The find has been lent to the British Museum and exhibited for the first time in “The Horse: from Saudi Arabia to Ascot” (until 30 September). The implications of the find are enormous: once man began to use horses it became easier to travel over land for trade as well as for warfare and expanding empires.

Mutlaq ibn Gublan was digging a pond for his camels on grazing land near Al-Maqar, in south-western Saudi Arabia, when he found an ancient sculpted stone head of an animal. Almost a metre long, the sculpture appeared to be the lower part of the head and the shoulder of a horse, with what seemed to be a bridle in relief and an incised noseband. Ibn Gublan dug further, finding a menagerie of other carved animals. He informed the Saudi authorities and donated his finds to the National Museum in Riyadh.

Archaeologists quickly came to Al-Maqar, finding arrowheads and stone tools. They dated the site to 7250BC-6590BC, based on carbon-dating of four samples of burnt bones. Al-Maqar is now regarded as the most important Neolithic site in the Arabian peninsula. Now desert, it was verdant in Neolithic times.

Despite later finds, it is Ibn Gublan’s first discovery that has generated the most excitement since its unveiling in Riyadh in 2011. Speaking at the recent opening of the British Museum’s exhibition, Ali al-Ghabban, Saudi Arabia’s head of antiquities, said the sculpture will “change our knowledge of the domestication of the horse”. This is welcome news in Saudi Arabia, where the horse is traditionally regarded with pride.

Initially curators at the British Museum were hesitant about the find. The Al-Maqar horse was not mentioned in publicity leading up to the show and the catalogue entry is cautious, recording it as a “stone carving in the form of a horse(?), prehistoric?”.

Now that the show is open and has been seen by European specialists, there is a growing belief that the piece could be a major discovery.
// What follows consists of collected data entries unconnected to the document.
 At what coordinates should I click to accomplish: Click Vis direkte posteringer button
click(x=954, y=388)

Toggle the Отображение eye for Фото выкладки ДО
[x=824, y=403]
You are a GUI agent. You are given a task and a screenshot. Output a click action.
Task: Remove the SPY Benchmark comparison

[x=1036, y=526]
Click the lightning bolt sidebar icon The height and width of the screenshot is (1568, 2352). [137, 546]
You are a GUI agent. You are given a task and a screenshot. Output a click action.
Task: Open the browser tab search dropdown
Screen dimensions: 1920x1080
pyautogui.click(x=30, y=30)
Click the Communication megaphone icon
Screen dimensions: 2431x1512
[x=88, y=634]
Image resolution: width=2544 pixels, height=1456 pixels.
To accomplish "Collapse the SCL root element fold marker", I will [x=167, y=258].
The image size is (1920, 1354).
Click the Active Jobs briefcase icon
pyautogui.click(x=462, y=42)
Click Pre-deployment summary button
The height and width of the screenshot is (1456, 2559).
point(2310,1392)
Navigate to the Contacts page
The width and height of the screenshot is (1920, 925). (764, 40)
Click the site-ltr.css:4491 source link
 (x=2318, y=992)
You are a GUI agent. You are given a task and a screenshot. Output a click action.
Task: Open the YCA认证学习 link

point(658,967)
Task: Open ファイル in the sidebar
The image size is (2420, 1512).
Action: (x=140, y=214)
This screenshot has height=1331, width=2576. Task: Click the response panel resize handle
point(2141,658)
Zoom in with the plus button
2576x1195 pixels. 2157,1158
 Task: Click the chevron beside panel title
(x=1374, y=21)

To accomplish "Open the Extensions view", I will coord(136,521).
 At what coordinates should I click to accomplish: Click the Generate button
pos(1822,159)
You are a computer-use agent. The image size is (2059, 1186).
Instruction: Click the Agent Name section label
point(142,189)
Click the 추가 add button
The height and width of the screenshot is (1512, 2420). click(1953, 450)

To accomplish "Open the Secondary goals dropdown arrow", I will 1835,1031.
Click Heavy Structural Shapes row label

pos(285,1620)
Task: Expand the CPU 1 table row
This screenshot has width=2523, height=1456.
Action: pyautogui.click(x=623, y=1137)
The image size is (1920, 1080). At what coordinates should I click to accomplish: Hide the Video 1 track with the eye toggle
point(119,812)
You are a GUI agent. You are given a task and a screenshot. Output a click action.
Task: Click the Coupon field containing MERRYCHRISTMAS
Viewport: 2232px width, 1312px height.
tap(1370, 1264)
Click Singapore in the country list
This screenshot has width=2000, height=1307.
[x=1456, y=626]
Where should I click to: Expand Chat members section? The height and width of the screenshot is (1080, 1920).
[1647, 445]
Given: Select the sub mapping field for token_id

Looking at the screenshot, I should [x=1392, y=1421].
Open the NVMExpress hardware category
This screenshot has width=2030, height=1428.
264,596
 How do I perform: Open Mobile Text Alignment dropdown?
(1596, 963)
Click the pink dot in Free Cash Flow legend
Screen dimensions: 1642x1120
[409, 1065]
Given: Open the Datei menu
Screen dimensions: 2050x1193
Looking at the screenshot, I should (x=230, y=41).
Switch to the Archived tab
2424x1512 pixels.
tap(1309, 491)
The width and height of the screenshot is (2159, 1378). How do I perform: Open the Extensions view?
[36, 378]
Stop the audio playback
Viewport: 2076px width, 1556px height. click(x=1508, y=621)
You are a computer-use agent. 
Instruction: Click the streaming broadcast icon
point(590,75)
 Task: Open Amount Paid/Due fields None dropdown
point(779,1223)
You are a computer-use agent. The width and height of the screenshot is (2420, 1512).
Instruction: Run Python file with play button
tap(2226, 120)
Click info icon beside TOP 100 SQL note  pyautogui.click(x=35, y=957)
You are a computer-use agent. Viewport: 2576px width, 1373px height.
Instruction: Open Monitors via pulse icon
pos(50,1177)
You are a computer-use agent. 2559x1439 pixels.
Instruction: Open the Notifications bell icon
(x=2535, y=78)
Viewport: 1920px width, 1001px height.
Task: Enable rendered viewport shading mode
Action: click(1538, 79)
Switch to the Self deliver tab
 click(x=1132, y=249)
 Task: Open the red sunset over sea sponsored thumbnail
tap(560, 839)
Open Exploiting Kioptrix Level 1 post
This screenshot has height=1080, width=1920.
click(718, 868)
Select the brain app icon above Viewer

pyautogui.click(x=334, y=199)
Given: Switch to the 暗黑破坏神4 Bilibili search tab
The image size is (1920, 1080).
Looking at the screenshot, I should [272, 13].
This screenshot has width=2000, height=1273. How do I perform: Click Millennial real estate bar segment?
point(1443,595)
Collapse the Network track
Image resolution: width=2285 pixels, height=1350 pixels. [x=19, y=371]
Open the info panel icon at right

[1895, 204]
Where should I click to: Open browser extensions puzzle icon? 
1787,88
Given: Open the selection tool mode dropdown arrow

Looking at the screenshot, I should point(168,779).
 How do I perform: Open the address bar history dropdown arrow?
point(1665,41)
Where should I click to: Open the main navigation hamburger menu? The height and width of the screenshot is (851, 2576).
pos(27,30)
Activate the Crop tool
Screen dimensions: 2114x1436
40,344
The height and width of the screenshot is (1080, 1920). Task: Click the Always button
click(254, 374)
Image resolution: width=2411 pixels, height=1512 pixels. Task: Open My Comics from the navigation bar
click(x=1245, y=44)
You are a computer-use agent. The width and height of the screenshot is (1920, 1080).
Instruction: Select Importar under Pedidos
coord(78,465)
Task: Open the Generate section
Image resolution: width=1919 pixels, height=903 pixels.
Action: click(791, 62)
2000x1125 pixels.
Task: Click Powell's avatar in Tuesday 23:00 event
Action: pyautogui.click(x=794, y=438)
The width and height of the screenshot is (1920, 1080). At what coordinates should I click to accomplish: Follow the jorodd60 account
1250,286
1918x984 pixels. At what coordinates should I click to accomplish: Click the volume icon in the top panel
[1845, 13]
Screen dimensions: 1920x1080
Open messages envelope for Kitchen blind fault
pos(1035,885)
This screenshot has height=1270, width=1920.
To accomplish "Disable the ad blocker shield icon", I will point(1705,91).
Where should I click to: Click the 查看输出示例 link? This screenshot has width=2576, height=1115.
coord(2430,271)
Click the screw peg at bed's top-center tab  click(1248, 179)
There are two key questions. The first is dating. Although the Al-Maqar site dates from 7000BC, the sculpture could have been deposited at a later period. And secondly, does the sculpture really represent a horse, rather than an ass, onager or hybrid— and, if so, is the raised band a harness?

Robin Bendrey, a zooarchaeologist at the University of Reading, describes the find as “very intriguing”. He believes it “could be a horse”, although whether the relief represents a harness is “difficult to say”.

Peter Upton, a British artist, author and Arabian horse specialist, says that “legend suggests that in Arabia the horse was ridden and not used as a draught animal”, so the band on the sculpture could be a breast collar. Peter Harrigan, a visiting researcher at Exeter University, believes the sculpture “probably represents a horse”.

Joost Crouwel, a Dutch specialist on ancient Near Eastern equine vehicles, is more sceptical, arguing that the sculpture could depict another species, and that the “harness strap” is in the wrong place.

The sculpture cannot be dated on stylistic grounds. The unique nature of the object, the fact that it is a fragment and its slightly crude carving means that in terms of style it could have been made at almost any time in the past 10,000 years.

Confirming the existence of horses at Al-Maqar will now depend on finding their bones in a stratified context that can be dated. The site is now protected and a further excavation is being planned later this year.

Meanwhile, Ibn Gublan’s “horse” is expected to go on display in the “Roads of Arabia” show at the Arthur M. Sackler Gallery in Washington, DC, in October.